Finally had enough of Windows. I'm packing up. I'm nervous!
Edit2: Writing this from Pop_Os! I had experience with Mint for my Self hosting rig and wanted to see other pastures.
Decided to rearrange my three drives, two of them are still Windows, another I emptied and dedicated to Pop OS.
That way I still have easy fallback to Windows if I need to do something fast and then I'll know what I have to add to Linux over time.
First things first, I've setup auto-back up. For now it's google drive because it's the easy one. I have to figure how to self host Nextcloud and then use this as a backup storage.
Steam is installed and to be fair, I'm happy with the native linux games. Still going to take a look at Lutris and co out of curiosity.
I mostly miss MusicBee right now. Any recommendation for the most solid music player?
Also, what's a good movie player? I used MPV, I need something capable to deal with 3440x1440 resolution and stretch properly.
Also, I wanted to install Bitwarden and the first thing that showed up is Snap Store. I remember hearing about Canonical in a bad way so should I stay clear from that?
Hey!
Today is the day. I finally got fed up with Windows booting up with an advert that I already had yesterday and had clicked on "remind me in three days" reluctantly.
I'm finally tired of killing Telemetry.
Now that gaming is less important for me, I feel like now is a good time to switch mainly to Linux. I might keep a small spare drive with a Windows/Steam partition for the occasional incompatible game.
I've just started transferring my precious files to an external drive and I'm preparing for my Exodus.
Still unsure about the distro I'll choose, I would like to avoid distro hoping.
But now I made up my mind, I'm leaving windows for the foreseable future.
I started self-hosting three months ago as a way to trialing Linux with the added bonus of being useful and my server is still up and alive so I'm confident I can use Linux without breaking it.
Any welcoming tips?
I'm a bit anxious about the big change, but also relieved I won't have to put up with the bloat/adverts.
Edit:
Two hours in and so many kind and useful comments. Thanks for the welcome party! You're all a bunch of good humans :)
Welcome! I made the leap not long ago as well. I'm using Linux Mint, and I've had a great experience with it (including gaming).
My recommendation: when you get to installing games, use something like Lutris or PlayOnLinux. These are frontends (like Steam) that will help manage any special configurations you might need. They can even connect to online sources and apply settings that have worked for other people. I've been using Lutris and it's been pretty good (I've been playing a lot of BG3 lately, runs like a dream).
I've been crucified for mentioning this before. But Bottles is another alternative that allows easy configuration of Wine prefixes for gaming. It is another alternative worth considering, not better or worse, just different.
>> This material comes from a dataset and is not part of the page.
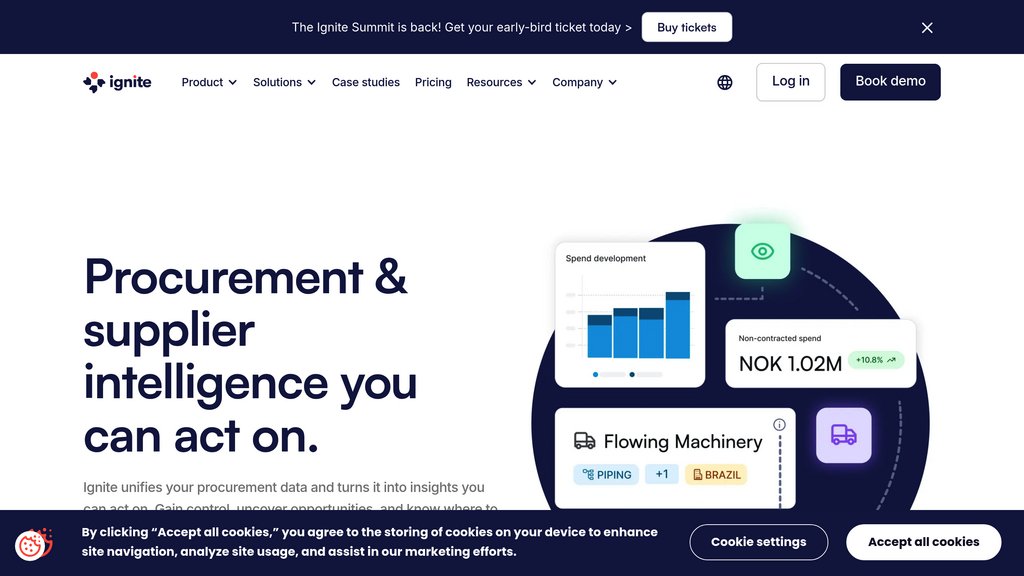The image size is (1024, 576).
Task: Click the Log in button
Action: click(790, 82)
I've been using Linux for ~14 years and am not a computer person at all. Of all the distros, Linux Mint is by far the easiest, most intuitive, and works without problems. I think that the installation is even easier than Windows. There's also a large supportive community in case you should into any problems, abd because it's tailored for newer users, whatever problem you run into has likely already been resolved by someone else.
My personal favorite at the moment is KDE Neon tho.
So far I've tried Debian12 on my old laptop and Mint on my self hosting rig. I think I'll sping so VMs and test new distros before commiting to a full install.
I wasn't too happy with Mint because its boot time is much slower than Debian on a comparatively better machine so I'm not too tempted to go for it again. But maybe I messed up something and caused slow boot times.
Yeah, Mint will tend to be a little slower than Debian since Mint is Debian plus Ubuntu plus Mint. If you're looking for speed, LMDE or XFCE desktop environments would be the quickest. Of those 2, LMDE might be faster, but it's almost a bare bones GUI. XFCE might be just a little slower, but the GUI will be more adjustable.